A Very Good Head on His Shoulders: Revisiting Re-Animator

The best adaptation of the works of H.P. Lovecraft to date and simply one of the best horror comedies ever made, Re-Animator is classic splatter movie cinema. It’s quirky, gorgeous splatter slapstick. It is campy and goofy and it has no right not to be. Everything in Re-Animator works, everything achieves the desired effect. It embraces its own insanity in a way that few horror features ever do.

Jeffrey Combs stars as Herbert West, who leaves college in Switzerland to continue his unorthodox study of reanimating the dead and defeating brain death at Miskatonic University. He moves in with Dan Cain, who is dating the dean’s daughter, Meghan, and quickly begins to involve Dan in his experiments. Cain is much less comfortable with what they’re doing than West is, though, and does not share West’s obsession–at least not to the same degree. Also interested in West’s research is Dr. Carl Hill, who plans to steal it and publish it as his own.

When Hill makes that plan clear, West kills him but (being West) then brings him back to life. Hill’s decapitated head becomes the primary antagonist, controlling the recently reanimated until the film boils over to its explosive and extremely messy conclusion.
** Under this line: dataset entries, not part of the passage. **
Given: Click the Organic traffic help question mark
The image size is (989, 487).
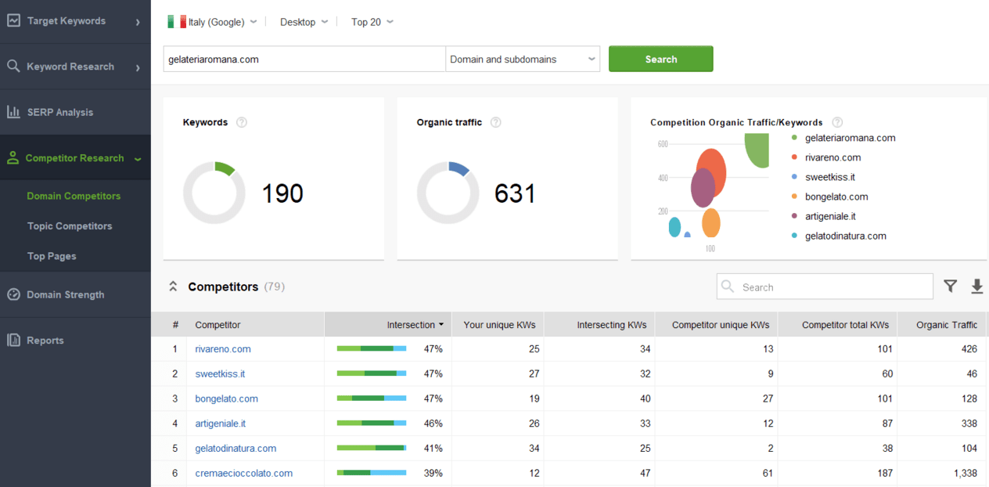Looking at the screenshot, I should [496, 122].
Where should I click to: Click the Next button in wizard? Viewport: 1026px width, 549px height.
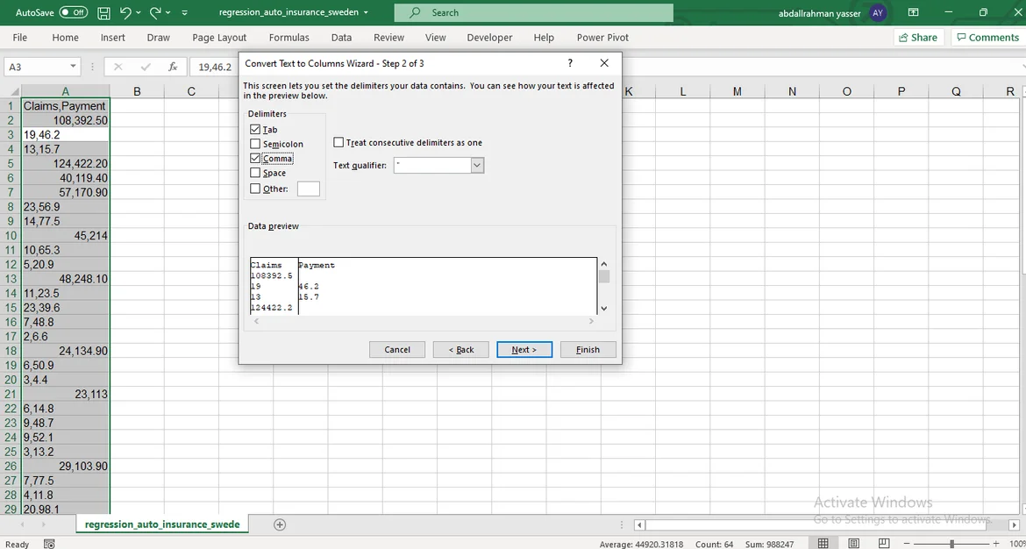tap(524, 349)
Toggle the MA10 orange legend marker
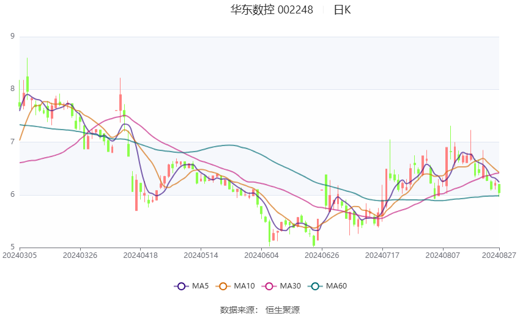This screenshot has height=316, width=520. (223, 286)
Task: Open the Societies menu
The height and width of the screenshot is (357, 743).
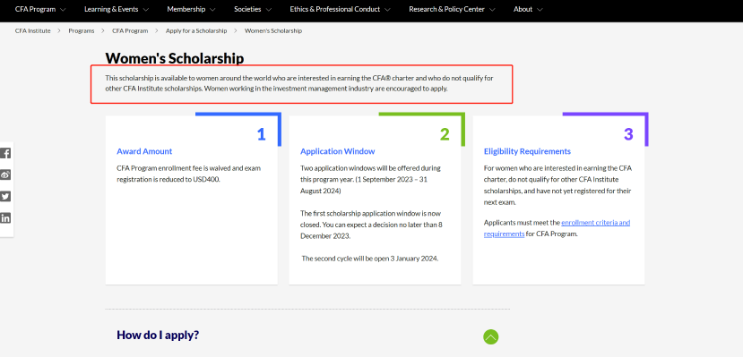Action: click(253, 9)
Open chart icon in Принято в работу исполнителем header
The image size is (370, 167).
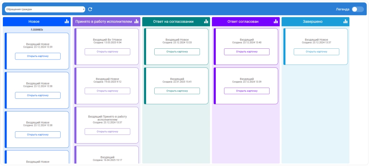pos(136,22)
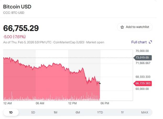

Related: Dolls is a Modern Fairy Tale for Adults  

Herbert West from 1985's Re-Animator.

Bruce Abbot as Dan Cain provides us with our emotional center. He is sensitive, smart, and completely smitten with Meg. Our introduction to him is Dan, in surgery, failing to save the life of a patient. This is the best introduction to the character that we could have. This one moment showcases that when West reveals his discoveries to Dan, Dan does not go along with it to become famous or simply to see if they can, but instead agrees to help West because he wants to save lives. Of course, the Faustian twist here is that even though he goes into these experiments with good intentions, they cost him the life of the woman he loves.

Meg, played by Stuart Gordon’s muse actress Barbara Crampton, is the only true innocent in the entire film. She suffers for it, of course, but that’s just how these things work out. Meg is a very intuitive character, she knows something is off with West right away and even immediately knows when Dan’s cat goes missing.

She doesn’t want to move in with Dan, despite her love for him, because of how much it will upset her father and thus West shows up to take her place. And that really is the root of the issue between the two characters. She’s afraid less of of West than how much time Dan is spending with him. The feeling is mutual, too, as West is equally jealous of her. Dan spends much of the movie forced to choose between the two of them and ultimately it’s Herbert who wins out.

The infamous head scene in Re-AnimatorThe late David Gale provides a great villain in Carl Hill. Herbert West may not be a great human being, but he is one of our chief protagonists and we do definitely find ourselves rooting for him. West represents a hunger for the pursuit of knowledge. He doesn’t care so much about the ramifications of what he’s doing or what he’s going to do with the discovery once all the experiments are done, he simply wants to prove that he can do it. Hill is the other side of the coin, representing the hunger for power. He wants to steal West’s work, publish it under his own name and make a fortune – until West decapitates him with a shovel, of course.

Still, Dr. Hill is a great foil for the Re-Animator, even after he himself is reanimated. Hill’s decapitated zombie head provides the movie with some of its funniest and most memorable moments. The head is carried around by the body in a dish and develops a telepathic link with the dead to keep them under his control. This was going to originally be explained a bit better as Hill was a talented hypnotist in the original script. Initially, he was going to even use hypnosis to manipulate Dan and Meg before becoming a zombie. In one scene in the early script, before the whole subplot was cut out, Hill’s decapitated head returned to teach his class by appearing on a TV monitor.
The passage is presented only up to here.